### The task:
Transcribe the material from the line containing "You are a computer-use agent." through the line containing "click(239, 54)", leaving out the pictures.
─── Data shown ───
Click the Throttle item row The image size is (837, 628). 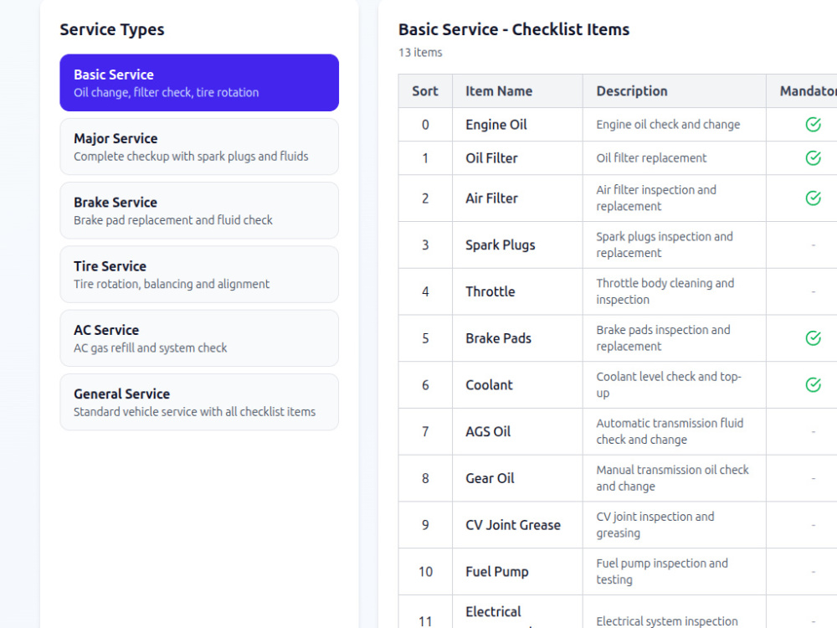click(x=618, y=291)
───
─── Data shown ───
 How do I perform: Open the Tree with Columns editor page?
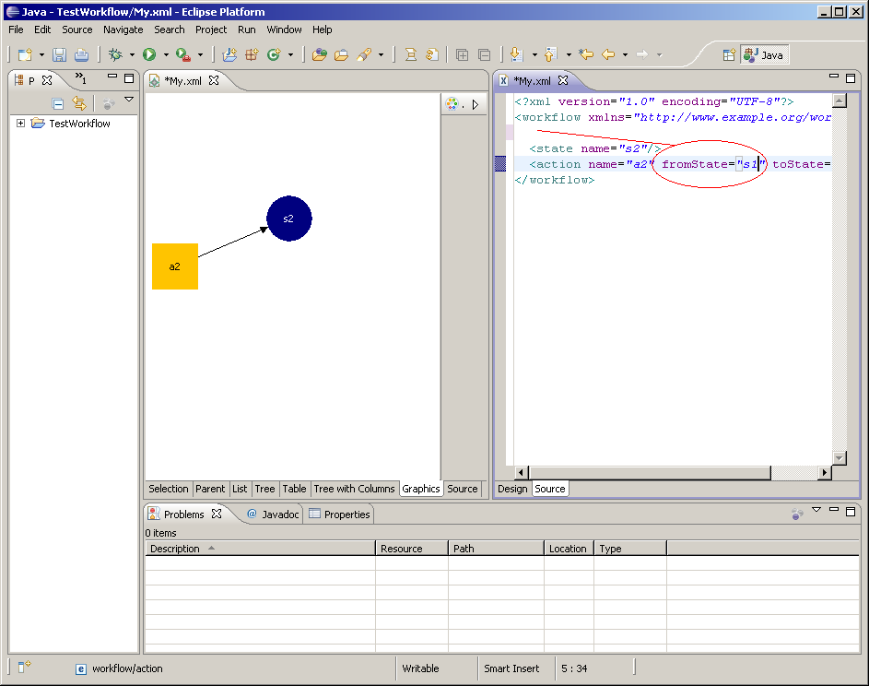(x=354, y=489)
───
─── Data shown ───
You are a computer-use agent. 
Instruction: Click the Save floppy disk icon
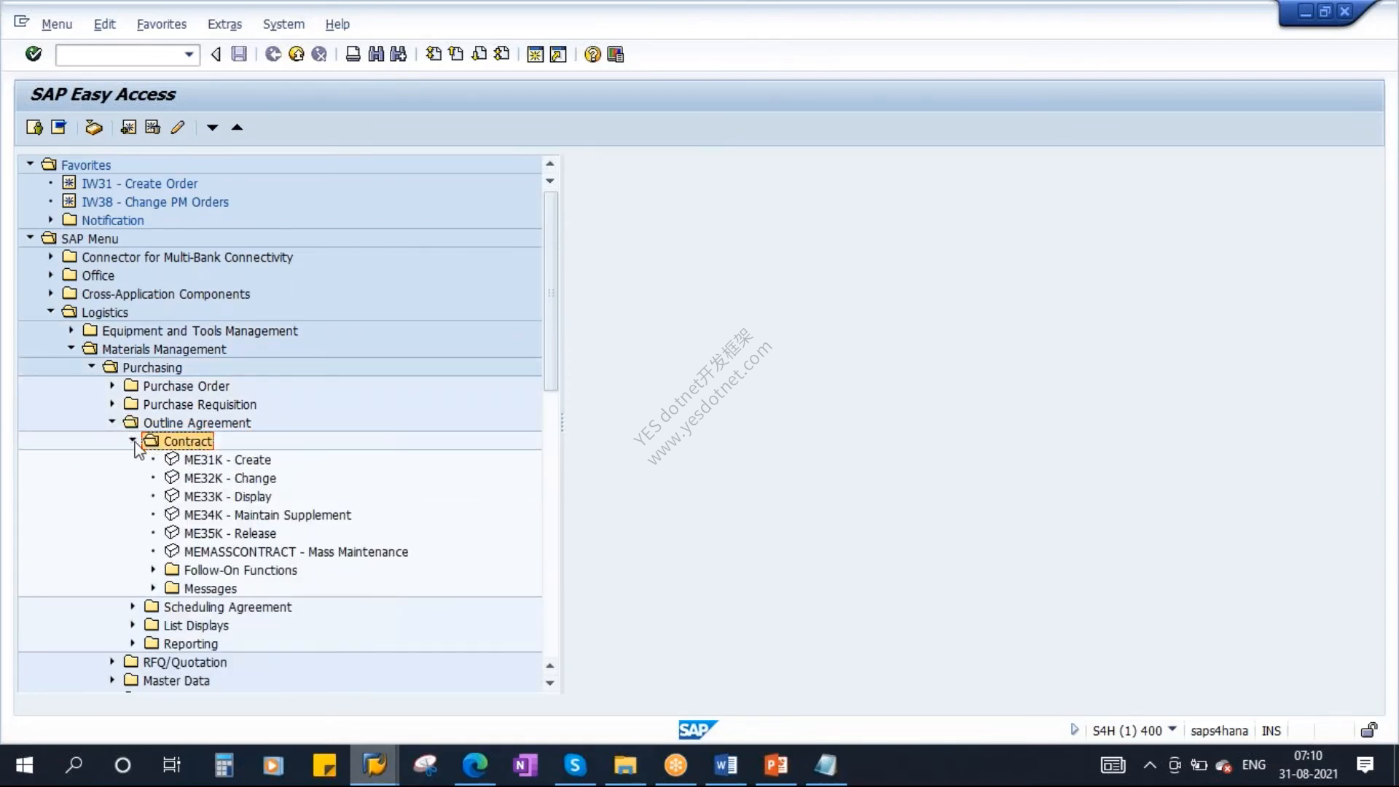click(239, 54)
───
### Complete response:
You are a computer-use agent. 
Instruction: Click the Save floppy disk icon
click(239, 54)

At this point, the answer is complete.